## Begin TASK INPUT
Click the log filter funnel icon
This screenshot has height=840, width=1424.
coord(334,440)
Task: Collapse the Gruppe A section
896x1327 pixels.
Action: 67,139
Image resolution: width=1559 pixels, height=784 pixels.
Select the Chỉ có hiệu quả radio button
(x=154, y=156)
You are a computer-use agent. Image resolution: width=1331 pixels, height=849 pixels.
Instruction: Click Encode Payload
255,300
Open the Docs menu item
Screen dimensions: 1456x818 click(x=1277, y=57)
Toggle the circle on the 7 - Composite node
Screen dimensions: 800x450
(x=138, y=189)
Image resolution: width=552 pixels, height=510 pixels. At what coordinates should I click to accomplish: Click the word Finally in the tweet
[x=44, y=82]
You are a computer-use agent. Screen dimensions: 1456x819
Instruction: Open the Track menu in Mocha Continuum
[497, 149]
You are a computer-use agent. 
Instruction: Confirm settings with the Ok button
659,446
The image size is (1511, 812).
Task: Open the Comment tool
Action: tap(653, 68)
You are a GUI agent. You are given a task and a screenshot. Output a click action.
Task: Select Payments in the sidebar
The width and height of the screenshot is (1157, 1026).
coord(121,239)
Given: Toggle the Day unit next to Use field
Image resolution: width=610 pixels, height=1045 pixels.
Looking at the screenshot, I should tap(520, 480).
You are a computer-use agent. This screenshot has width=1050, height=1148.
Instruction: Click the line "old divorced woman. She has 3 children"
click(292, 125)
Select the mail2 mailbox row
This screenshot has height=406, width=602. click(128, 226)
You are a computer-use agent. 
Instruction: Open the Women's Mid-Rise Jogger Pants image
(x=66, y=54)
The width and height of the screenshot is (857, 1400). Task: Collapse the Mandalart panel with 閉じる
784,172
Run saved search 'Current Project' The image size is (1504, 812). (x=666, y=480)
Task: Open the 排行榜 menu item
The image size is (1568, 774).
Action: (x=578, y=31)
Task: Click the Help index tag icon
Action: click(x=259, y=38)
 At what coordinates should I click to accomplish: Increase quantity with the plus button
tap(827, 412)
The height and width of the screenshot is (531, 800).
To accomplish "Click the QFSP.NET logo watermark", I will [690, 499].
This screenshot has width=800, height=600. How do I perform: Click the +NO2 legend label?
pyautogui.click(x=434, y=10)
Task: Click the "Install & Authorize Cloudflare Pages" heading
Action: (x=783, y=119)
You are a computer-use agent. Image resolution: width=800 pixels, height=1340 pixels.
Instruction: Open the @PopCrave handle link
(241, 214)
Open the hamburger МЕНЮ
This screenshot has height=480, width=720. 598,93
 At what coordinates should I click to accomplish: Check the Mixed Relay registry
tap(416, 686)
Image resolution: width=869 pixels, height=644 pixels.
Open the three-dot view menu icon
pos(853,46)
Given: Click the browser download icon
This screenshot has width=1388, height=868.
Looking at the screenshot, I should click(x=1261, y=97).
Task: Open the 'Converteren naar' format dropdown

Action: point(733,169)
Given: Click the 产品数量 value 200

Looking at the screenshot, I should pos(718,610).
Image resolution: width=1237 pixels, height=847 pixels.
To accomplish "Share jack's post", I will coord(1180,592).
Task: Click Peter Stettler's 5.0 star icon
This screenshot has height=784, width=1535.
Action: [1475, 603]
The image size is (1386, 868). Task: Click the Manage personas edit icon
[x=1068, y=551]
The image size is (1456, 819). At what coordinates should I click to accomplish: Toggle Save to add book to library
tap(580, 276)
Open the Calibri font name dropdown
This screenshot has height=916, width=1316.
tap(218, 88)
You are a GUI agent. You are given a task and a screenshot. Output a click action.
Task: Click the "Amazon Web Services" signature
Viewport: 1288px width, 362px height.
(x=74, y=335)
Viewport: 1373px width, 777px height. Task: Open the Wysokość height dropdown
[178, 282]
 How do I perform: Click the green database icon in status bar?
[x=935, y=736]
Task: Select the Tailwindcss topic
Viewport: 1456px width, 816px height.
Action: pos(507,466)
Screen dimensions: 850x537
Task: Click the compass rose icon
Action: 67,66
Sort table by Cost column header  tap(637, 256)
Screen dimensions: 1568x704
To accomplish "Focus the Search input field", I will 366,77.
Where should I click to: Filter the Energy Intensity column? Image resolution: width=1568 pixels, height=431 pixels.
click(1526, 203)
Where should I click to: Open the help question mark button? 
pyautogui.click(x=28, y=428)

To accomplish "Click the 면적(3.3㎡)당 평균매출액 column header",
## End TASK INPUT
Render all the lines above as a Markdown table with the columns Index and Entry, numbering each row and leaving out blank lines.

ANSWER BELOW:
| Index | Entry |
|---|---|
| 1 | Click the log filter funnel icon |
| 2 | This screenshot has height=840, width=1424. |
| 3 | coord(334,440) |
| 4 | Task: Collapse the Gruppe A section |
| 5 | 896x1327 pixels. |
| 6 | Action: 67,139 |
| 7 | Image resolution: width=1559 pixels, height=784 pixels. |
| 8 | Select the Chỉ có hiệu quả radio button |
| 9 | (x=154, y=156) |
| 10 | You are a computer-use agent. Image resolution: width=1331 pixels, height=849 pixels. |
| 11 | Instruction: Click Encode Payload |
| 12 | 255,300 |
| 13 | Open the Docs menu item |
| 14 | Screen dimensions: 1456x818 click(x=1277, y=57) |
| 15 | Toggle the circle on the 7 - Composite node |
| 16 | Screen dimensions: 800x450 |
| 17 | (x=138, y=189) |
| 18 | Image resolution: width=552 pixels, height=510 pixels. At what coordinates should I click to accomplish: Click the word Finally in the tweet |
| 19 | [x=44, y=82] |
| 20 | You are a computer-use agent. Screen dimensions: 1456x819 |
| 21 | Instruction: Open the Track menu in Mocha Continuum |
| 22 | [497, 149] |
| 23 | You are a computer-use agent.  |
| 24 | Instruction: Confirm settings with the Ok button |
| 25 | 659,446 |
| 26 | The image size is (1511, 812). |
| 27 | Task: Open the Comment tool |
| 28 | Action: tap(653, 68) |
| 29 | You are a GUI agent. You are given a task and a screenshot. Output a click action. |
| 30 | Task: Select Payments in the sidebar |
| 31 | The width and height of the screenshot is (1157, 1026). |
| 32 | coord(121,239) |
| 33 | Given: Toggle the Day unit next to Use field |
| 34 | Image resolution: width=610 pixels, height=1045 pixels. |
| 35 | Looking at the screenshot, I should tap(520, 480). |
| 36 | You are a computer-use agent. This screenshot has width=1050, height=1148. |
| 37 | Instruction: Click the line "old divorced woman. She has 3 children" |
| 38 | click(292, 125) |
| 39 | Select the mail2 mailbox row |
| 40 | This screenshot has height=406, width=602. click(128, 226) |
| 41 | You are a computer-use agent.  |
| 42 | Instruction: Open the Women's Mid-Rise Jogger Pants image |
| 43 | (x=66, y=54) |
| 44 | The width and height of the screenshot is (857, 1400). Task: Collapse the Mandalart panel with 閉じる |
| 45 | 784,172 |
| 46 | Run saved search 'Current Project' The image size is (1504, 812). (x=666, y=480) |
| 47 | Task: Open the 排行榜 menu item |
| 48 | The image size is (1568, 774). |
| 49 | Action: (x=578, y=31) |
| 50 | Task: Click the Help index tag icon |
| 51 | Action: click(x=259, y=38) |
| 52 |  At what coordinates should I click to accomplish: Increase quantity with the plus button |
| 53 | tap(827, 412) |
| 54 | The height and width of the screenshot is (531, 800). |
| 55 | To accomplish "Click the QFSP.NET logo watermark", I will [690, 499]. |
| 56 | This screenshot has width=800, height=600. How do I perform: Click the +NO2 legend label? |
| 57 | pyautogui.click(x=434, y=10) |
| 58 | Task: Click the "Install & Authorize Cloudflare Pages" heading |
| 59 | Action: (x=783, y=119) |
| 60 | You are a computer-use agent. Image resolution: width=800 pixels, height=1340 pixels. |
| 61 | Instruction: Open the @PopCrave handle link |
| 62 | (241, 214) |
| 63 | Open the hamburger МЕНЮ |
| 64 | This screenshot has height=480, width=720. 598,93 |
| 65 |  At what coordinates should I click to accomplish: Check the Mixed Relay registry |
| 66 | tap(416, 686) |
| 67 | Image resolution: width=869 pixels, height=644 pixels. |
| 68 | Open the three-dot view menu icon |
| 69 | pos(853,46) |
| 70 | Given: Click the browser download icon |
| 71 | This screenshot has width=1388, height=868. |
| 72 | Looking at the screenshot, I should click(x=1261, y=97). |
| 73 | Task: Open the 'Converteren naar' format dropdown |
| 74 | Action: point(733,169) |
| 75 | Given: Click the 产品数量 value 200 |
| 76 | Looking at the screenshot, I should pos(718,610). |
| 77 | Image resolution: width=1237 pixels, height=847 pixels. |
| 78 | To accomplish "Share jack's post", I will coord(1180,592). |
| 79 | Task: Click Peter Stettler's 5.0 star icon |
| 80 | This screenshot has height=784, width=1535. |
| 81 | Action: [1475, 603] |
| 82 | The image size is (1386, 868). Task: Click the Manage personas edit icon |
| 83 | [x=1068, y=551] |
| 84 | The image size is (1456, 819). At what coordinates should I click to accomplish: Toggle Save to add book to library |
| 85 | tap(580, 276) |
| 86 | Open the Calibri font name dropdown |
| 87 | This screenshot has height=916, width=1316. |
| 88 | tap(218, 88) |
| 89 | You are a GUI agent. You are given a task and a screenshot. Output a click action. |
| 90 | Task: Click the "Amazon Web Services" signature |
| 91 | Viewport: 1288px width, 362px height. |
| 92 | (x=74, y=335) |
| 93 | Viewport: 1373px width, 777px height. Task: Open the Wysokość height dropdown |
| 94 | [178, 282] |
| 95 |  How do I perform: Click the green database icon in status bar? |
| 96 | [x=935, y=736] |
| 97 | Task: Select the Tailwindcss topic |
| 98 | Viewport: 1456px width, 816px height. |
| 99 | Action: pos(507,466) |
| 100 | Screen dimensions: 850x537 |
| 101 | Task: Click the compass rose icon |
| 102 | Action: 67,66 |
| 103 | Sort table by Cost column header  tap(637, 256) |
| 104 | Screen dimensions: 1568x704 |
| 105 | To accomplish "Focus the Search input field", I will 366,77. |
| 106 | Where should I click to: Filter the Energy Intensity column? Image resolution: width=1568 pixels, height=431 pixels. |
| 107 | click(1526, 203) |
| 108 | Where should I click to: Open the help question mark button?  |
| 109 | pyautogui.click(x=28, y=428) |
| 110 | To accomplish "Click the 면적(3.3㎡)당 평균매출액 column header", |